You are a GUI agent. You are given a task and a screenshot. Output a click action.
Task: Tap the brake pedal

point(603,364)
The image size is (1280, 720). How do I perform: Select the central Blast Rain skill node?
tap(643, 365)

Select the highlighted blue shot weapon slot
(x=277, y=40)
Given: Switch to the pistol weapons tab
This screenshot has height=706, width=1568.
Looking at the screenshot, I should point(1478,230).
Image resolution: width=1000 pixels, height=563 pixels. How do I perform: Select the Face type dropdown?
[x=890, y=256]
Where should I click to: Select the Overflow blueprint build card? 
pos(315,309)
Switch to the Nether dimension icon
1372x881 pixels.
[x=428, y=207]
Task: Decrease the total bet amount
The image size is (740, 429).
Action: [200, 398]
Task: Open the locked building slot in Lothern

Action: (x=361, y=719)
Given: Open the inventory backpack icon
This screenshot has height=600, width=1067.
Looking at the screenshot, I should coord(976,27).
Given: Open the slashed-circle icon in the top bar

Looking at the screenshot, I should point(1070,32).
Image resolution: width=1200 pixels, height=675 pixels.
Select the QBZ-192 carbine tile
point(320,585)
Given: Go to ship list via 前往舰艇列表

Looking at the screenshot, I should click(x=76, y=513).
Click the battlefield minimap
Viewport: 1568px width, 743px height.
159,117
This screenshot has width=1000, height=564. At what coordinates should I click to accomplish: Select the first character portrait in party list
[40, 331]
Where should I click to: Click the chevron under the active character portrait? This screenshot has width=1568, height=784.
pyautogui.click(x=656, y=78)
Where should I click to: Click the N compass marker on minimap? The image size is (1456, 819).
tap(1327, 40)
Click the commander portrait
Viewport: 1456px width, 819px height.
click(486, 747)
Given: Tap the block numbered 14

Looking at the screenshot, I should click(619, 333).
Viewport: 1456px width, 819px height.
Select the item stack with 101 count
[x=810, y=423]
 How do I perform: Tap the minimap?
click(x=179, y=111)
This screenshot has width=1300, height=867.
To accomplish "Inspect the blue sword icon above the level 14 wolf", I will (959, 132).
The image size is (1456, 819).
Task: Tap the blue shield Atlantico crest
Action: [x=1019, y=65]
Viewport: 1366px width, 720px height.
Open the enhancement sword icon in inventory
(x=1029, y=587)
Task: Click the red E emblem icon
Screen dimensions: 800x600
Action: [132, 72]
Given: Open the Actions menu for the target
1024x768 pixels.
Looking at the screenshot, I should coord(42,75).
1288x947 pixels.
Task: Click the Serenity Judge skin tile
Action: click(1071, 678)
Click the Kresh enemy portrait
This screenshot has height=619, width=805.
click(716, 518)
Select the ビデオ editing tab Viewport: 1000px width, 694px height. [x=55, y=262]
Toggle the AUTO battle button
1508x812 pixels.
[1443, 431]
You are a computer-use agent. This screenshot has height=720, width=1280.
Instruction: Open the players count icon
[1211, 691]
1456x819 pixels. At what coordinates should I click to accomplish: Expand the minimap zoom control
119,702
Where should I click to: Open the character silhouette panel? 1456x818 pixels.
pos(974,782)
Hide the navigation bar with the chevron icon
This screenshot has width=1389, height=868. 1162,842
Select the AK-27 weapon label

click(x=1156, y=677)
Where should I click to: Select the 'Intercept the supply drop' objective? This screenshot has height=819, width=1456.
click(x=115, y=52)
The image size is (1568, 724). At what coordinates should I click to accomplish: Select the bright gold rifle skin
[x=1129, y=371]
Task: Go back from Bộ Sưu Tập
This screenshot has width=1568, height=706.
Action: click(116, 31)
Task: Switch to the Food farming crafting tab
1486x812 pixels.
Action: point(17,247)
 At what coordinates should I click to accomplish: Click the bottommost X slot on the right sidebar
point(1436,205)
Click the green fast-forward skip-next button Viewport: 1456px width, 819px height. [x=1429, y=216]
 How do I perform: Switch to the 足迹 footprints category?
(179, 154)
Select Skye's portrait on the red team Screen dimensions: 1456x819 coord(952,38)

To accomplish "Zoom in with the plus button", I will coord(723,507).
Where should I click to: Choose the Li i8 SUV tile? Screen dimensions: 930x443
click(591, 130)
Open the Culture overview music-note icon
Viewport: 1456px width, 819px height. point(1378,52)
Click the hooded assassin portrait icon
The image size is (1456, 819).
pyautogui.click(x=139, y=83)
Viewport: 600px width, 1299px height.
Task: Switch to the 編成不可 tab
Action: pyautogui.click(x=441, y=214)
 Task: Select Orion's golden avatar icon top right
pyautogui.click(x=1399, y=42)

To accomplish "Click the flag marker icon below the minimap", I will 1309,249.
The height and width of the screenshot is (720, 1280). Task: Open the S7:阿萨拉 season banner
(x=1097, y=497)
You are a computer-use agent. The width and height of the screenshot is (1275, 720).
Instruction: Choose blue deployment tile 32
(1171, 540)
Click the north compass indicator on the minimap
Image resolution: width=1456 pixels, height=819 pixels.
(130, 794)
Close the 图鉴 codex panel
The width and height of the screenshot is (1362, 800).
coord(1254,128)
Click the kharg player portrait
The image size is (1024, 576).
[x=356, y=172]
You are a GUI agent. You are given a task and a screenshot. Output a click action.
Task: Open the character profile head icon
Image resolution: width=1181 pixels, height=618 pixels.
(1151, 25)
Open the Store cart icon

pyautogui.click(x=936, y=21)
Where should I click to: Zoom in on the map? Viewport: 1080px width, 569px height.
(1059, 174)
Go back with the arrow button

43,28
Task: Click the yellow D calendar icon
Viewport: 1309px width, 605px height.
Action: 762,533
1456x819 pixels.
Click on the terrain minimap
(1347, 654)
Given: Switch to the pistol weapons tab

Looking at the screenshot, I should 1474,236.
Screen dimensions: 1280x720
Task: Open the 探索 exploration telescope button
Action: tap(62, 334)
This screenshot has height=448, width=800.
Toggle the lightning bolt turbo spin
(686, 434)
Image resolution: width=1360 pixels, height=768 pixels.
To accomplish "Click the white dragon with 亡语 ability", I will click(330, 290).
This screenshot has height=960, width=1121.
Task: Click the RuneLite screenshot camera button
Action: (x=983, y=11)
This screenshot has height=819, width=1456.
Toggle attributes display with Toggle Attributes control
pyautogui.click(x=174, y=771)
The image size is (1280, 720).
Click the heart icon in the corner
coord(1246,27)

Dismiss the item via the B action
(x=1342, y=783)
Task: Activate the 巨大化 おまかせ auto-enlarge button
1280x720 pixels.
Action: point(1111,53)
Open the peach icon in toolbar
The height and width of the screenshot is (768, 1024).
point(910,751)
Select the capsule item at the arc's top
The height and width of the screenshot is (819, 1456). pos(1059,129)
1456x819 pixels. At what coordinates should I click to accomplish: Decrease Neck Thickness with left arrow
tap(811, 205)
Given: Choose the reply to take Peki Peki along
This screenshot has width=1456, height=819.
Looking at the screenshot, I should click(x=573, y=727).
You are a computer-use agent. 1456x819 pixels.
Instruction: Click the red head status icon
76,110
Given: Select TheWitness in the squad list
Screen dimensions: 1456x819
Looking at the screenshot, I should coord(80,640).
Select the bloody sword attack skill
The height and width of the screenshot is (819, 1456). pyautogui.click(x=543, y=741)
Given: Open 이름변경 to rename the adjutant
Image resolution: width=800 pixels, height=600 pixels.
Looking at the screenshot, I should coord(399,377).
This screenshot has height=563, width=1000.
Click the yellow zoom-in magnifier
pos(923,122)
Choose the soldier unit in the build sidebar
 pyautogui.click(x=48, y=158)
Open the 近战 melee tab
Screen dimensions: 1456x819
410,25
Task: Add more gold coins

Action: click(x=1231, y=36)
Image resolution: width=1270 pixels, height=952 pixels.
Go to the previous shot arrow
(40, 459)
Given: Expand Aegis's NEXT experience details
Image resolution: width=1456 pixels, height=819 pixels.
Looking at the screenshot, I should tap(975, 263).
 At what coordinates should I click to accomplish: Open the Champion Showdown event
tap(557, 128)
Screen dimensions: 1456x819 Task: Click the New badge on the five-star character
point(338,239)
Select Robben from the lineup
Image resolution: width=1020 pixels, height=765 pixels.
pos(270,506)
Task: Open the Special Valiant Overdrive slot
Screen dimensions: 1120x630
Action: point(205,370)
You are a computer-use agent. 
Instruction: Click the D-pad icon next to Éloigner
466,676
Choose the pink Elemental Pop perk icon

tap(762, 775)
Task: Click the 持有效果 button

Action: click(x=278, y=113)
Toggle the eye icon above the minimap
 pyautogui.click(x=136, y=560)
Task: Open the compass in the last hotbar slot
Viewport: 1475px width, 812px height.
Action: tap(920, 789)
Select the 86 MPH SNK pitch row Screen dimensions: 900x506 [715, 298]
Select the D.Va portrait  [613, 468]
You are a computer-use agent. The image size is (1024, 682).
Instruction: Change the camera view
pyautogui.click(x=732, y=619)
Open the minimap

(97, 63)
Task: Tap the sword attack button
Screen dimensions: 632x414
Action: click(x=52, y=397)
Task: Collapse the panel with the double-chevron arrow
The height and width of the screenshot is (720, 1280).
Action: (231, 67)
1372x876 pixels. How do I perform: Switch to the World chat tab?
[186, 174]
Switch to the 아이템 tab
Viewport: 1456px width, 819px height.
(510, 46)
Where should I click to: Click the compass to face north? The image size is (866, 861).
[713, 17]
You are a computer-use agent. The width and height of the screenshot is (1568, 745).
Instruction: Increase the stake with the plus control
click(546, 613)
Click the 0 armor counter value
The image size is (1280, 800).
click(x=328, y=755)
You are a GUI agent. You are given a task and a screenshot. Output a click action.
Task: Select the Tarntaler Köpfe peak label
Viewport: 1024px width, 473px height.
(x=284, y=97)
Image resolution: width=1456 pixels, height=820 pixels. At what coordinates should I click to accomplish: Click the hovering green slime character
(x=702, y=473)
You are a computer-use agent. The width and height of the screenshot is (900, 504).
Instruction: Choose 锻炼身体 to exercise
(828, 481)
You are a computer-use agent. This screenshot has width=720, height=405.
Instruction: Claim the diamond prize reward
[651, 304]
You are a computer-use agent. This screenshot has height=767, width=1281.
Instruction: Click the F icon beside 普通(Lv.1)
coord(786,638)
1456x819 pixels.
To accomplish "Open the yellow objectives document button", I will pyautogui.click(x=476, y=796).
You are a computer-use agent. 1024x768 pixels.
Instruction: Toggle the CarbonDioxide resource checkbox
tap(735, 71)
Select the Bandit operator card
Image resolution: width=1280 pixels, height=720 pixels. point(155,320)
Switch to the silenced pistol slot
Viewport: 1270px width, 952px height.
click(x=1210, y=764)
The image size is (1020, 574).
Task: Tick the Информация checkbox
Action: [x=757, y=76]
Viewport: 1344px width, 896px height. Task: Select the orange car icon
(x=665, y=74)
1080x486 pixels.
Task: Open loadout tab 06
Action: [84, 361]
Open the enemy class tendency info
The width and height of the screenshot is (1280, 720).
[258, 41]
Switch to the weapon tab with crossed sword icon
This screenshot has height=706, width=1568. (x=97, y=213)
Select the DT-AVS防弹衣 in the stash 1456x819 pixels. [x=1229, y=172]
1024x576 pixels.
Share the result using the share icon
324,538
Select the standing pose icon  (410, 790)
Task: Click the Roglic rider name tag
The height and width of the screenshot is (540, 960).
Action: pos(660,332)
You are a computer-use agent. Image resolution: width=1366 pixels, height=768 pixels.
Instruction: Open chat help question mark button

################

- [What to work on] Please reproduce the records word for word, starting from their first line and ending with the line that contains "Looking at the screenshot, I should point(1478,230).".

- [Task output]
You are a GUI agent. You are given a task and a screenshot. Output a click action.
Task: Tap the brake pedal

point(603,364)
The image size is (1280, 720). How do I perform: Select the central Blast Rain skill node?
tap(643, 365)

Select the highlighted blue shot weapon slot
(x=277, y=40)
Given: Switch to the pistol weapons tab
This screenshot has height=706, width=1568.
Looking at the screenshot, I should point(1478,230).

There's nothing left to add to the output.